Raw data:

---*---

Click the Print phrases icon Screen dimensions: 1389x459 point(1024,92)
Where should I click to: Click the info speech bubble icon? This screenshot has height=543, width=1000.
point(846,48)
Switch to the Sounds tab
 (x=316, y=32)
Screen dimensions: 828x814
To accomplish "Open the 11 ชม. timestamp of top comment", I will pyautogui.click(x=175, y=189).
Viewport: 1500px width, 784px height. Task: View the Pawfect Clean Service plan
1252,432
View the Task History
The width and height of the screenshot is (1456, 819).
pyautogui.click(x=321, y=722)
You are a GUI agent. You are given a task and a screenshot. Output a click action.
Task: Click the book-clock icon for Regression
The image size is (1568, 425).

---*---

Task details:
Set every record down word for word, omitting none.

Response below:
Click the Print phrases icon Screen dimensions: 1389x459 point(1024,92)
Where should I click to: Click the info speech bubble icon? This screenshot has height=543, width=1000.
point(846,48)
Switch to the Sounds tab
 (x=316, y=32)
Screen dimensions: 828x814
To accomplish "Open the 11 ชม. timestamp of top comment", I will pyautogui.click(x=175, y=189).
Viewport: 1500px width, 784px height. Task: View the Pawfect Clean Service plan
1252,432
View the Task History
The width and height of the screenshot is (1456, 819).
pyautogui.click(x=321, y=722)
You are a GUI agent. You are given a task and a screenshot. Output a click action.
Task: Click the book-clock icon for Regression
The image size is (1568, 425).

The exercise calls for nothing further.